Animazione che mostra l'attività nel cervello che coincide con il dolore all'arto fantasma riportato da uno dei partecipanti allo studio / Credit: Prasad Shirvalkar.

Utilizzando modelli di apprendimento automatico, i ricercatori sono stati in grado associare i livelli di dolore riportati dai partecipanti con specifici modelli di attività neurale in ciascun paziente, definendo una firma neurale univoca per l’esperienza del dolore di ogni persona. E hanno scoperto che i segnali dell’OFC sono più fortemente correlati a episodi di dolore cronico rispetto a quelli dell’ACC.

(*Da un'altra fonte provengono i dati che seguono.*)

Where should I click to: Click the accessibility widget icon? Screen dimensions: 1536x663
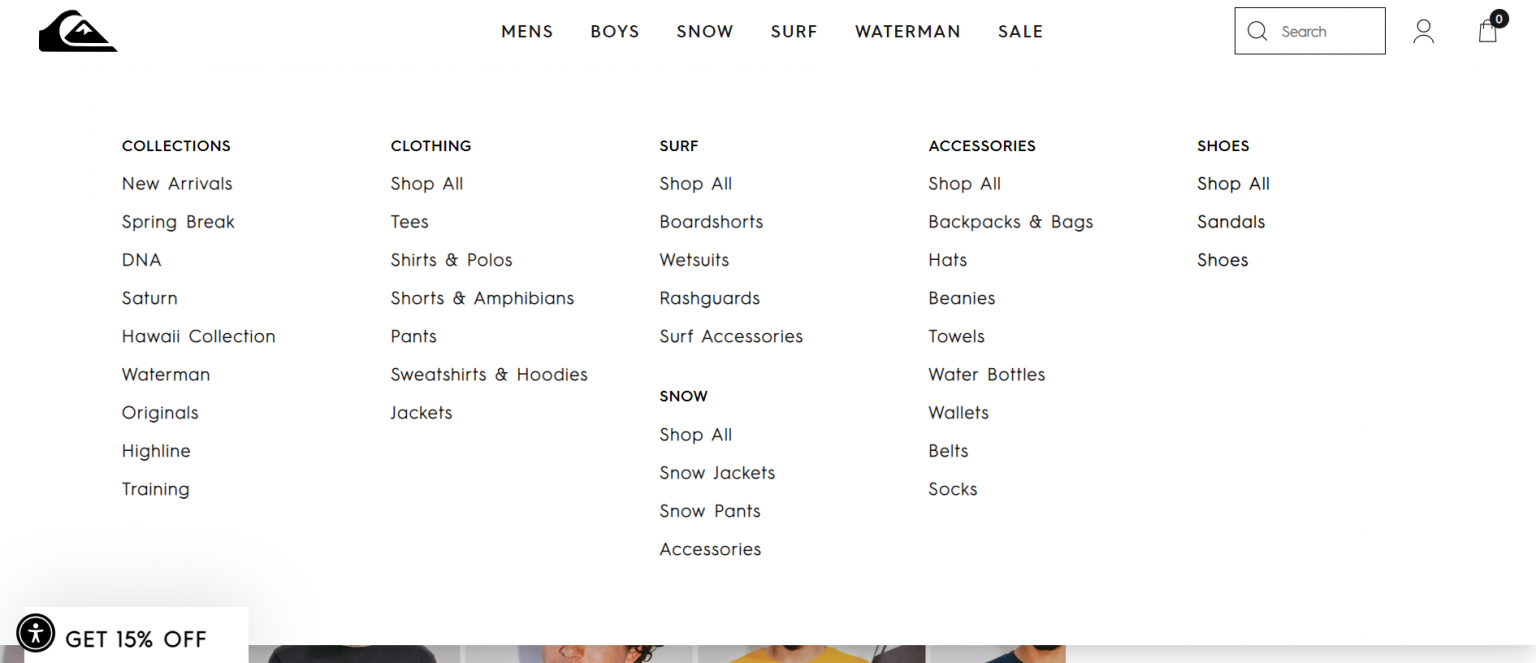tap(36, 633)
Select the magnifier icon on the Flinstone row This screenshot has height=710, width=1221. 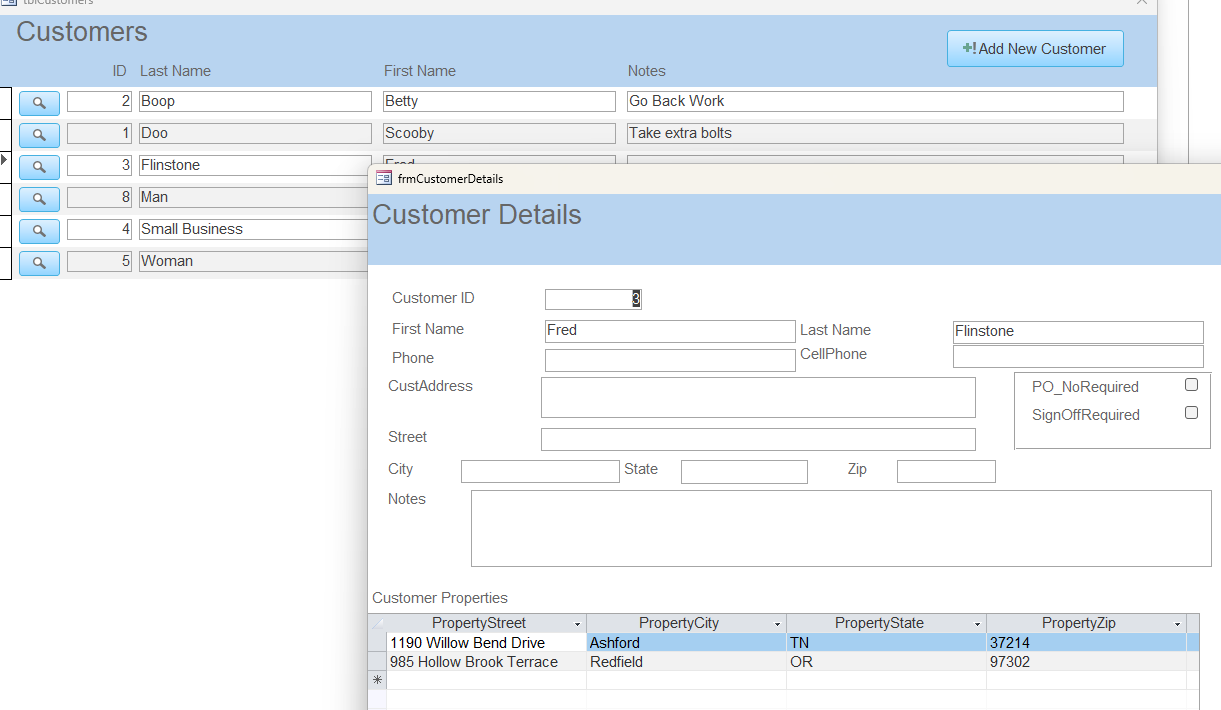tap(39, 165)
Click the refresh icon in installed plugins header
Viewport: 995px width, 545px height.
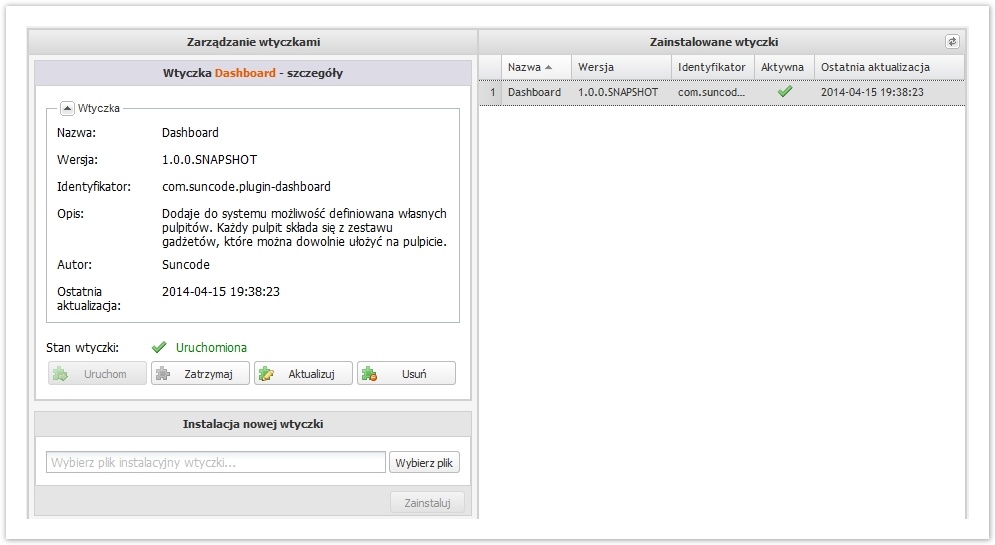(952, 42)
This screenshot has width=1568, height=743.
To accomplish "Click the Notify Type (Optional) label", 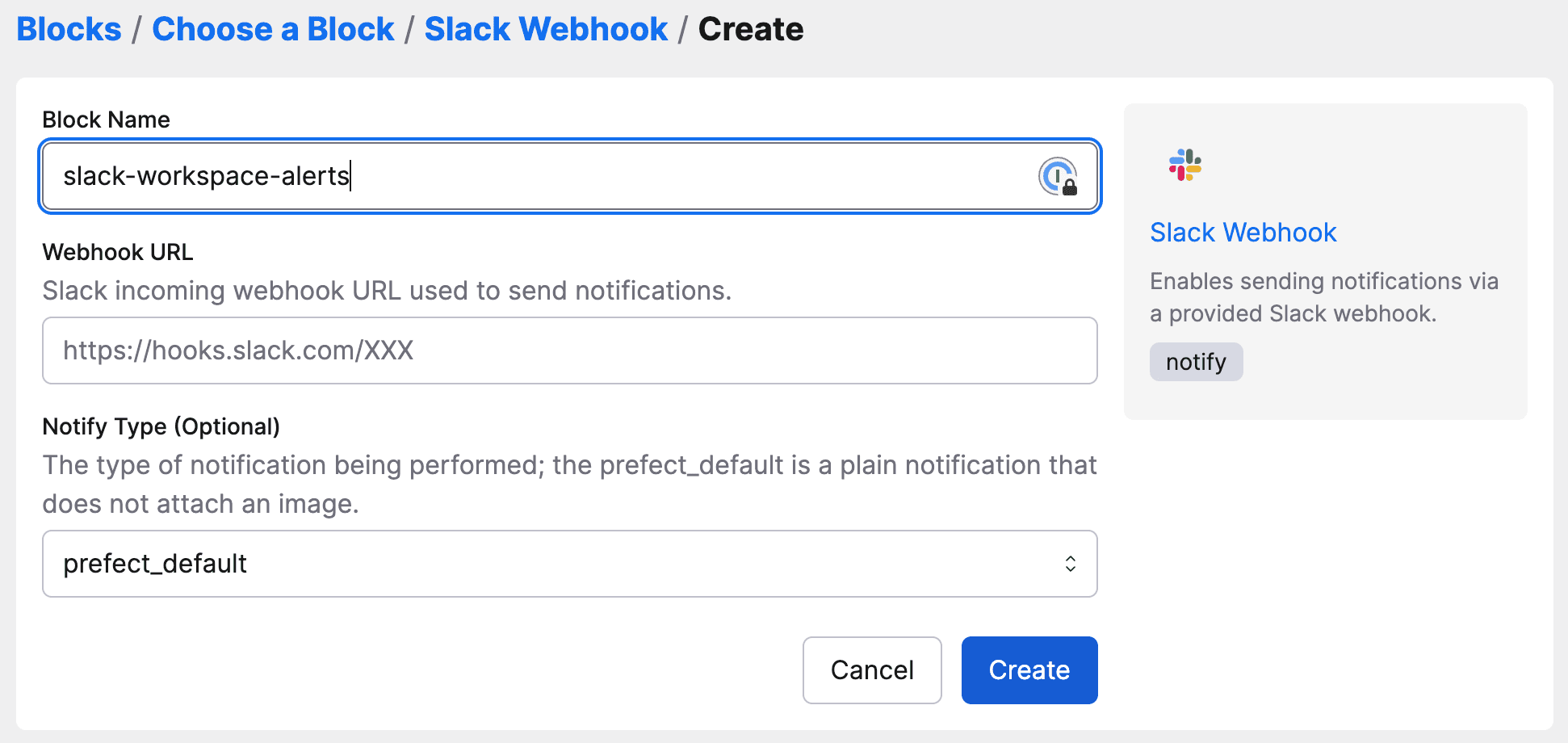I will 161,426.
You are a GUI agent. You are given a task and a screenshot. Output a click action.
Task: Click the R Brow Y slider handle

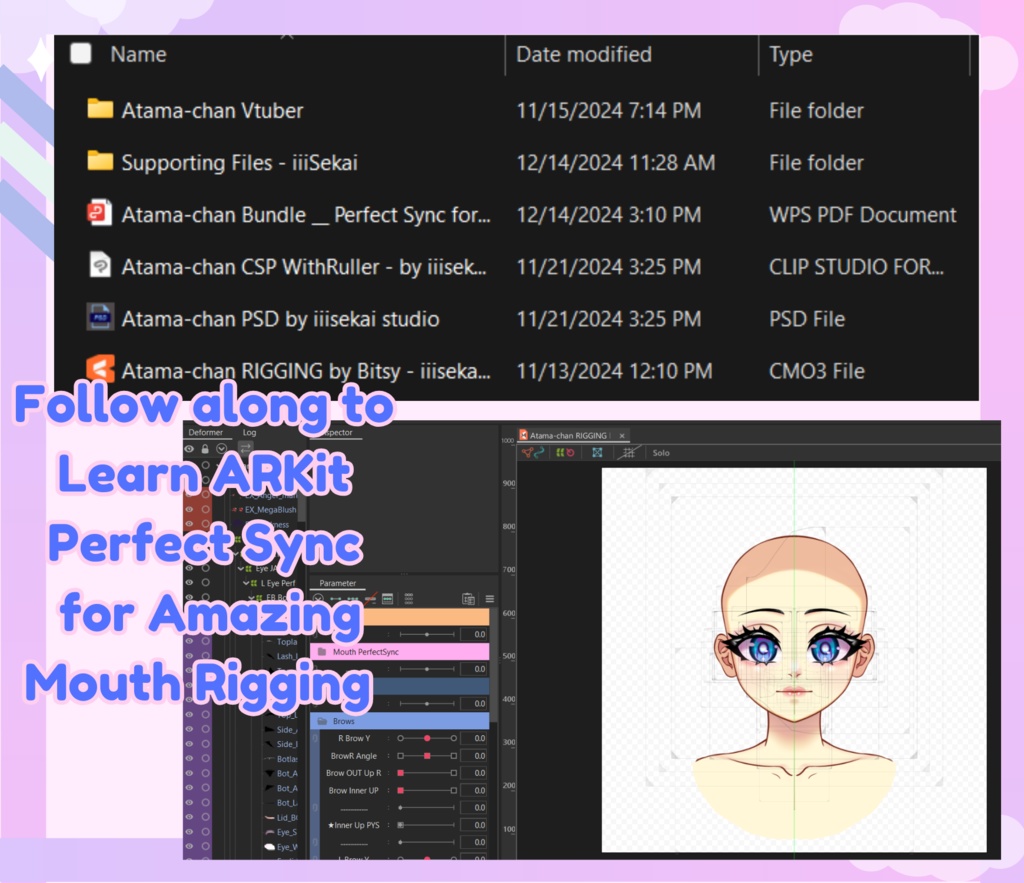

Si tratta di una pietra miliare perché è la prima volta che l’attività neurale correlata al dolore cronico viene misurata nel mondo reale per un periodo di tempo clinicamente rilevante – ha affermato Shirvalkar -. Mentre i biomarcatori che abbiamo trovato erano specifici per ogni individuo, la loro posizione nell’OFC sembrava essere comune tra i partecipanti”.

Per confrontare il modo in cui il dolore cronico e quello acuto sono rappresentati nel cervello, i partecipanti sono stati anche esposti a un doloroso esperimento di stimolo termico in laboratorio. Questo test ha mostrato che, in due partecipanti, l’attività neurale associata al dolore acuto proveniva principalmente dai segnali generati nell’ACC e non durava quanto quella osservata nell’OFC durante le registrazioni correlate al dolore cronico.

La differenza tra dolore cronico e dolore acuto

Questo confronto, nonostante la piccola dimensione del campione, ha fornito la prima prova diretta che il dolore cronico e quello acuto hanno rappresentazioni diverse nel cervello, con il primo associato a segnali generati nell’OFC e il secondo a quelli nell’ACC, il che può fornire una definizione del tipo di dolore in base alla firma neurale. Ciò potrebbe aiutare gli specialisti a definire diagnosi più accurate e percorsi terapeutici più efficaci per il dolore cronico.

La speranza è che individuando i segnali cerebrali specifici alla base dell’esperienza del dolore, si possano programmare dispositivi di stimolazione cerebrale in grado di fornire stimolazione solo quando tali segnali vengono rilevati – ha aggiunto il neurochirurgo Philip Starr dell’UCSF e coautore senior dello studio – . Ciò potrebbe riportare le reti neurali del dolore a uno stato normale e sano”.

Starr, insieme a Edward Chang , presidente di chirurgia neurologica e altro autore senior dello studio, è già stato in prima linea nello sviluppo di queste strategie di neurostimolazione personalizzate per altre malattie contrassegnate da anomalie nelle reti neurali, come la depressione e il morbo di Parkinson. “Il dolore cronico si manifesta in modo molto diverso in persone diverse, il che lo rende un candidato particolarmente adatto per la neurostimolazione personalizzata – ha evidenzato Chang. -. Questo ci avvicina allo sviluppo di una nuova terapia per le persone che soffrono di dolore continuo”.